Former university librarian Yvonne Stephenson has described the late Kathleen Drayton as “a strong advocate for women’s rights” and a “very serious academic”, who made her presence felt on the campus. Stephenson said that Drayton was a member of staff when the University was housed in the Queen’s College compound and was there when it was eventually relocated to the Turkeyen campus.
Stephenson said that she was “a dominant character on the campus”, who “was very forceful and outspoken.” Drayton was one of the early members of that Woman’s Studies Group on the campus, an academic oriented group made up of both academic staff and students. Stephenson said.
According to Stephenson, as a senior staff member within the faculty of Education, Drayton also shaped a number of the academic programmes within that faculty.
Dean of the School of Education and Humanities Al Creighton said that Drayton along with her husband Harold, came to Guyana in the 1960s to help establish the local university upon the encouragement of Dr Cheddi Jagan. The university was established in 1963.
According to Creighton, Harold Drayton later became the University’s first Deputy Vice Chancellor. Creighton said that Kathleen worked assiduously as a Lecturer in Education. He said that the former Education Lecturer was a strong political activist not only in Guyana but while she was a student at the UWI Campus in Jamaica.
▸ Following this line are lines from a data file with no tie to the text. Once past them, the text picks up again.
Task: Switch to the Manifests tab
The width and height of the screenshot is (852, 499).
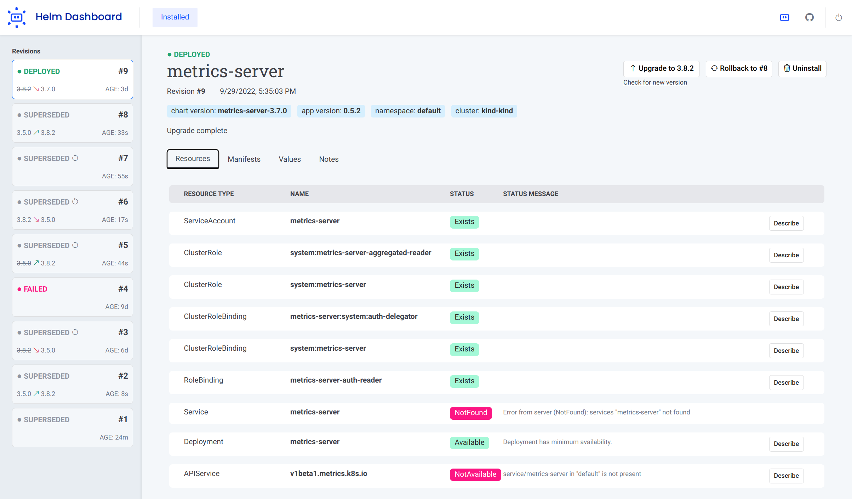Action: [244, 159]
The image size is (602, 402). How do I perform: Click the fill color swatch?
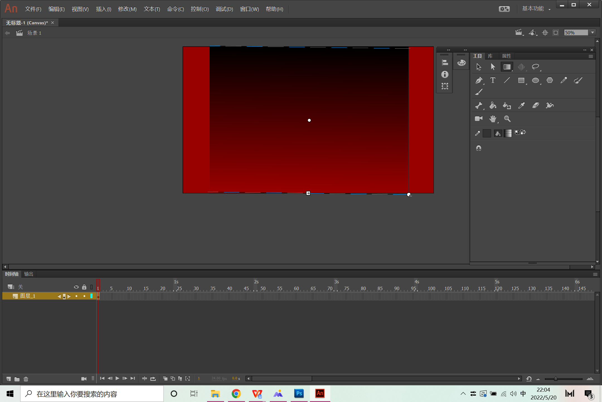point(508,133)
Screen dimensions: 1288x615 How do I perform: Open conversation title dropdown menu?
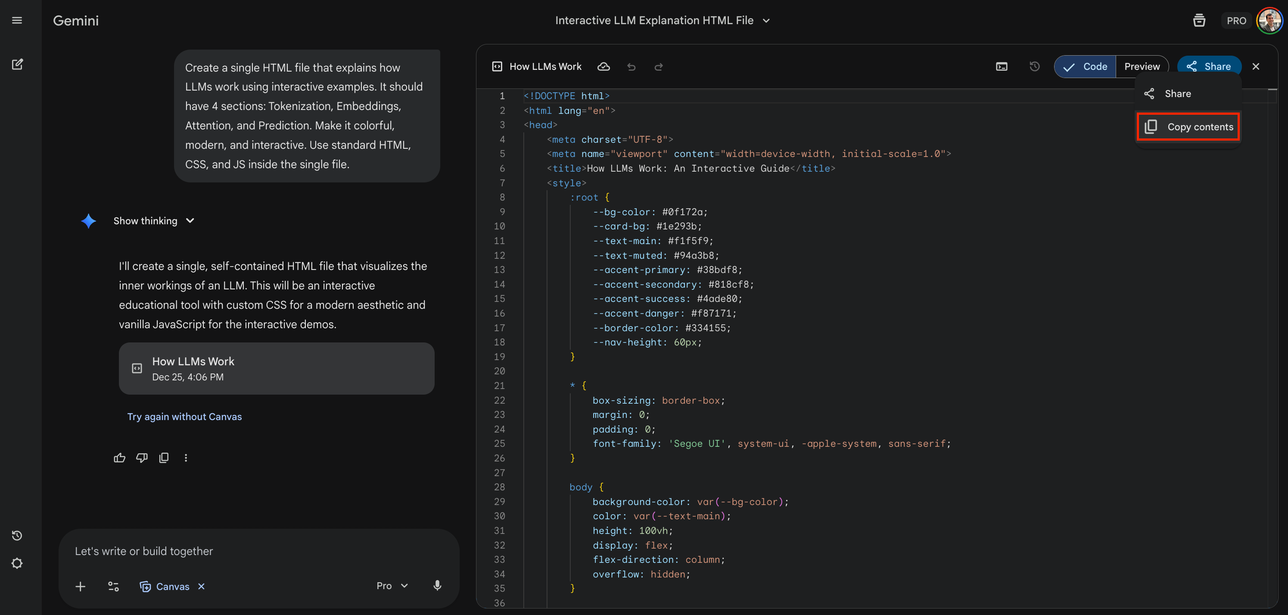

Kathleen Drayton died on Monday at her St Michael, Barbados home at about 2:30 am. She was the President of the Barbados Association of Retired Persons (BARP). She left Guyana in 1973 to take up a post at the Cave Hill Campus of the University of the West Indies (UWI). She served as the former head of Women and Development Studies at UWI. Drayton eventually retired as a senior lecturer in the Department of Education after serving as a member of staff for a number of years.